Le Hall de l'Institut français du Congo (IFC) grouille de monde en cet après-midi de juillet. Assis en retrait, encore marqué par ce qu'il vient de voir, Chadrac Bouyou, un étudiant en arts de 25 ans, livre ses impressions après sa visite de l'exposition :
« Je tiens à noter que ce sont de très beaux tableaux. J'ai été emporté par ce que j'ai vu. Mais, il y a un détail : bien qu'ils soient beaux, on ne ressent vraiment pas de la joie dans ces tableaux. L'artiste a beaucoup plus parlé de ce rappel colonial, surtout du côté précaire et de la pauvreté », explique-t-il.
Ces tableaux décrits par le jeune étudiant sont l'oeuvre de l'artiste kinois Gaël Maski Kusa Kusa.
On peut y voir deux jeunes femmes, une élancée et une autre de taille moyenne, portant des enfants au physique différent. Au-dessus de leur tête, des colombes, dans leur dos, le fleuve Congo.
Ici, Gaël Maski Kusa Kusa a voulu montrer la grandeur de la femme : « On devrait plutôt arrêter de voir la femme comme un sujet, mais plutôt comme une pièce dans la roue qui, si cette pièce manque, il n'y a pas d'évolution. Il n'y en aura jamais. Il n'y a pas de création, il n'y a pas de monde », explique-t-il.
Pour ses oeuvres, l'artiste utilise la photographie, notamment celle de l'époque coloniale, et la peinture pour mieux rendre compte de la réalité mais aussi de l'irréel.
Des portes et des tabourets dans l'exposition entre deux mondes pour « l'ouverture » et « la bienvenue »
À l'exposition, au milieu des tableaux, l'artiste Alexandre Kyungu Mwilambwé présente des portes et des tabourets décorés. Il s'agit pour lui de « symboles d'ouverture » et de « vie en communauté », notamment entre les deux Congo. Selon lui, les deux pays chemineraient aujourd'hui ensemble si la conférence de Berlin de 1885, qui a décidé du tracé des frontières, n'avait pas eu lieu.
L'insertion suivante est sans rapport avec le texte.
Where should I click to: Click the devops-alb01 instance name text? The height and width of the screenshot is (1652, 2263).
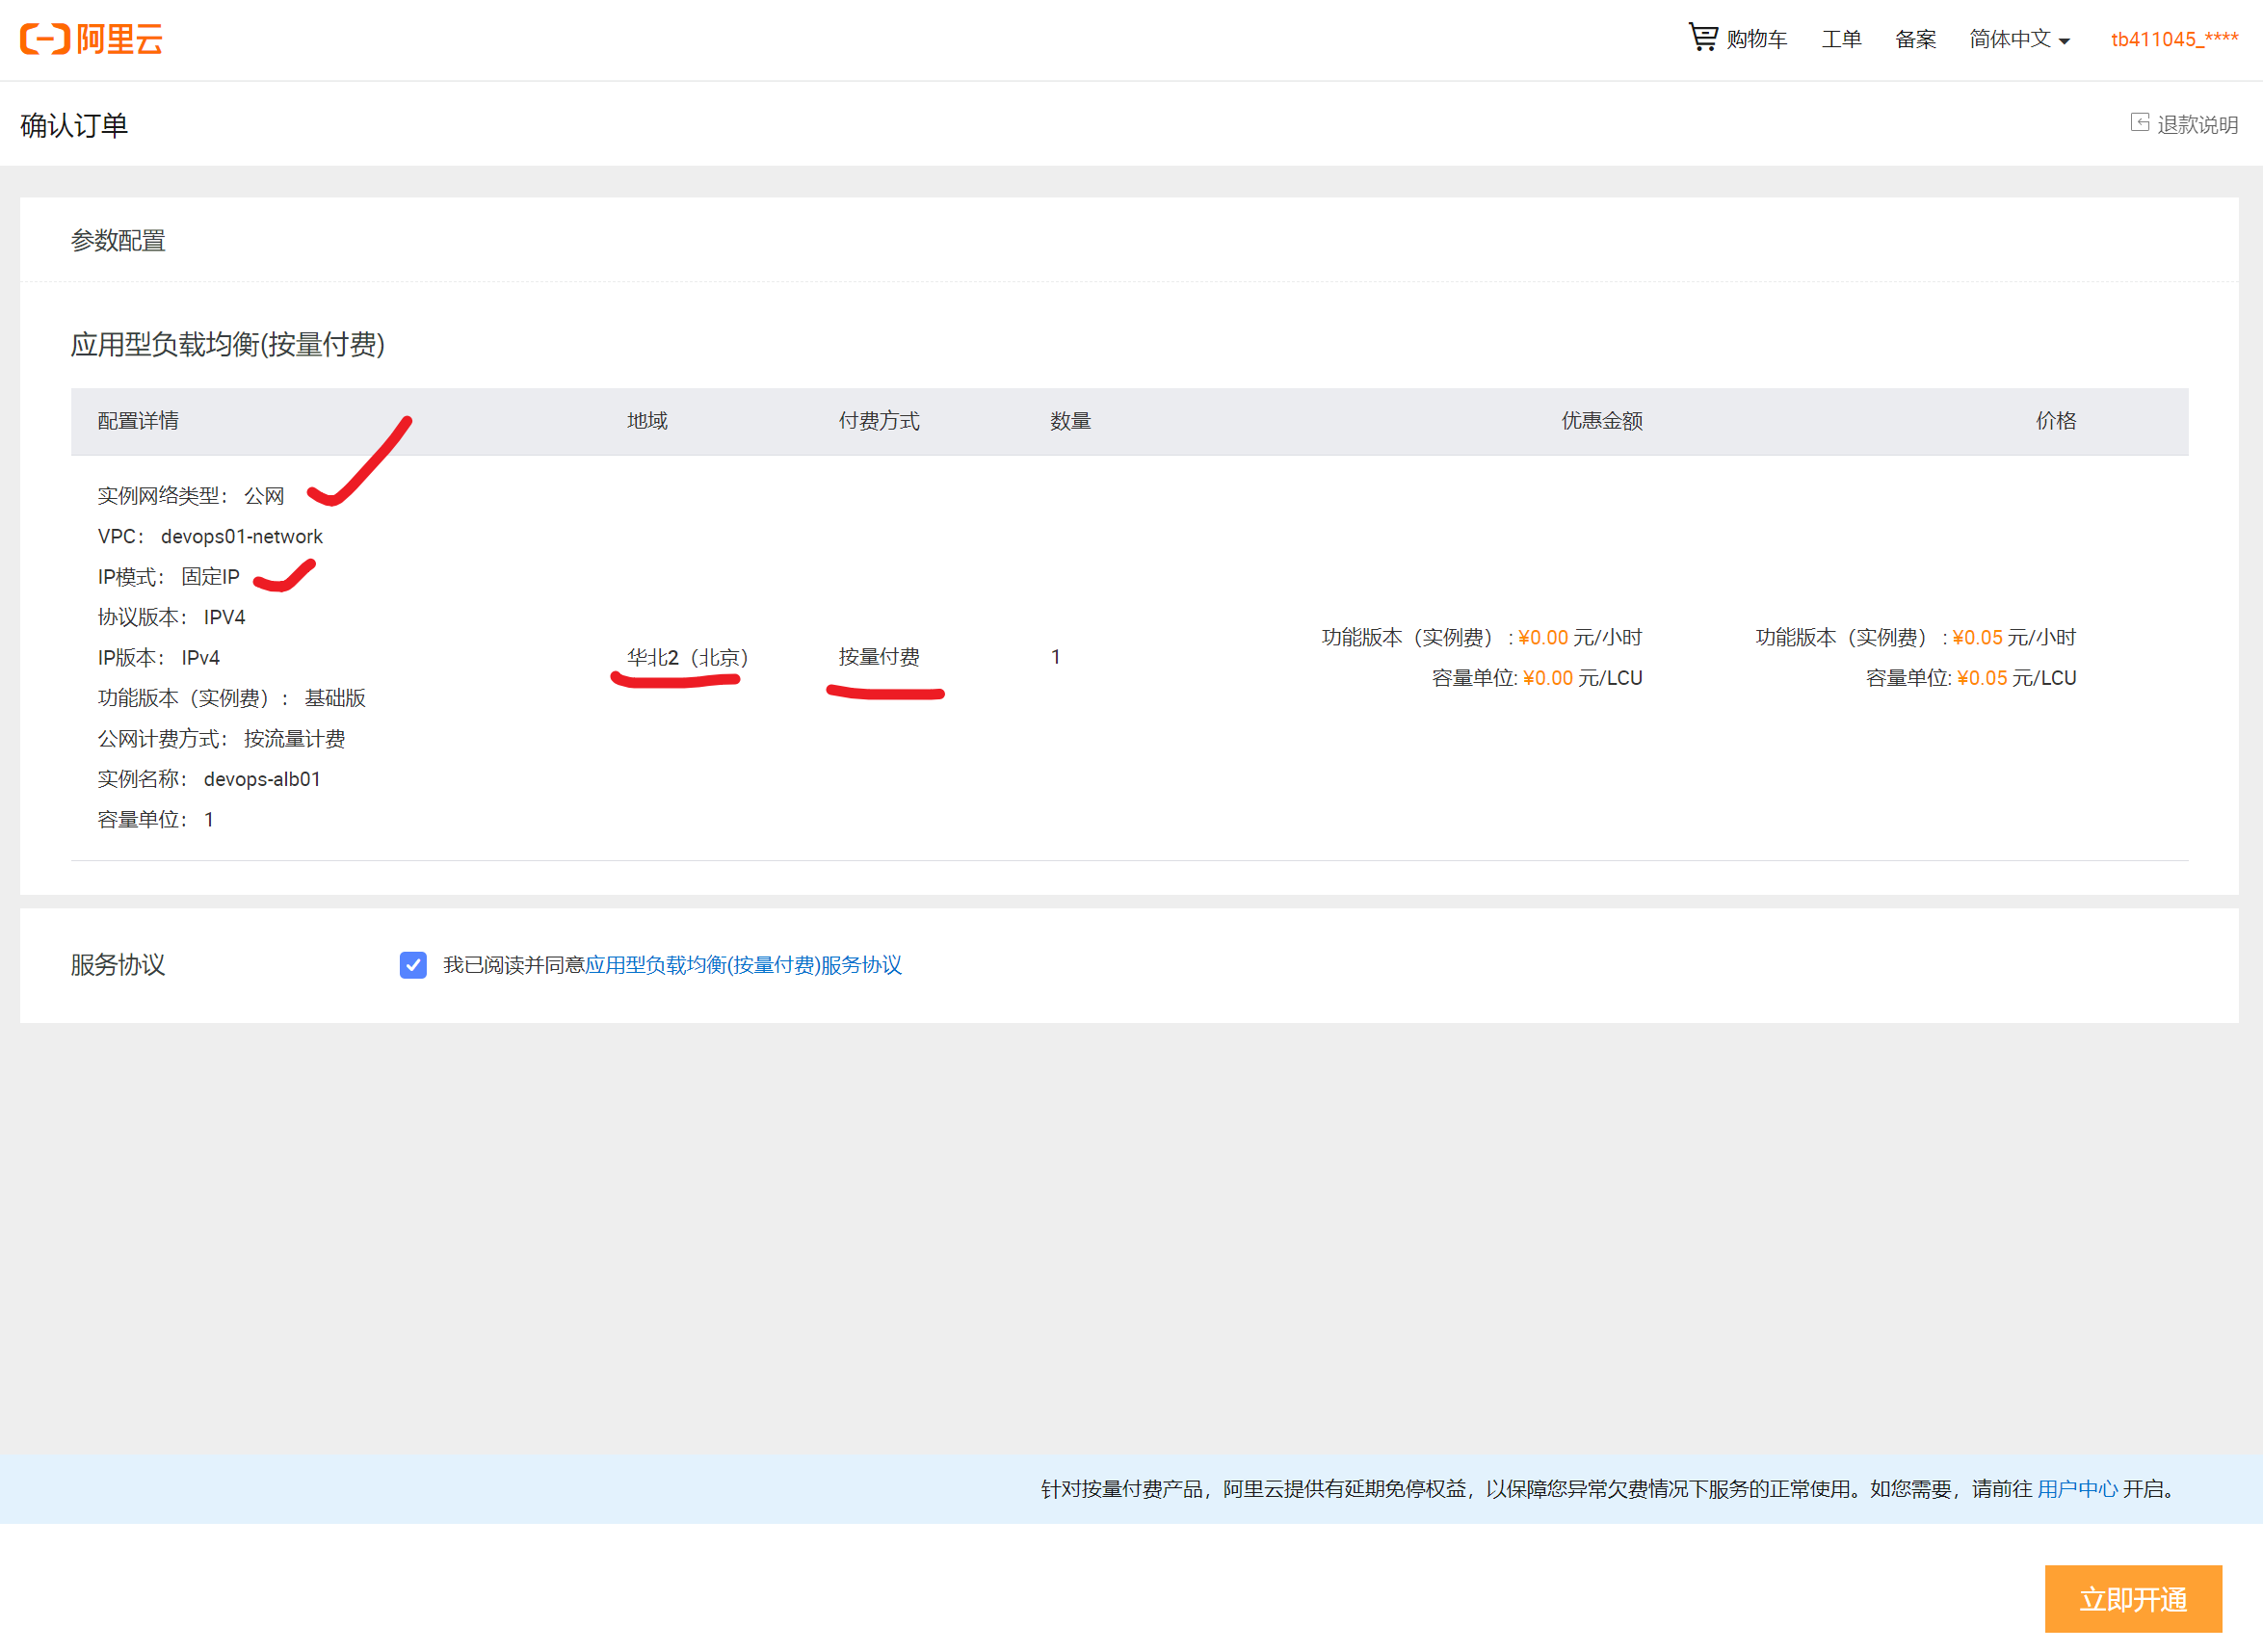[262, 779]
« Je combine peinture, dessin et sculpture dans mes travaux. Mes oeuvres, en fait, explorent cette question de migration, de mobilité, d'identité, d'espace, et de frontières. Tout cela, pour aborder cette question de l'imaginaire », explique l'artiste originaire de la RDC au micro de RFI.
Pour cet artiste visuel qui a commencé sa carrière entre 2015 et 2016, « les tabourets », communément appelés Ebonga, sur les deux rives du fleuve Congo, « sont symboles de la bienvenue quand ils vous sont servis, car l'Afrique vit en communauté ».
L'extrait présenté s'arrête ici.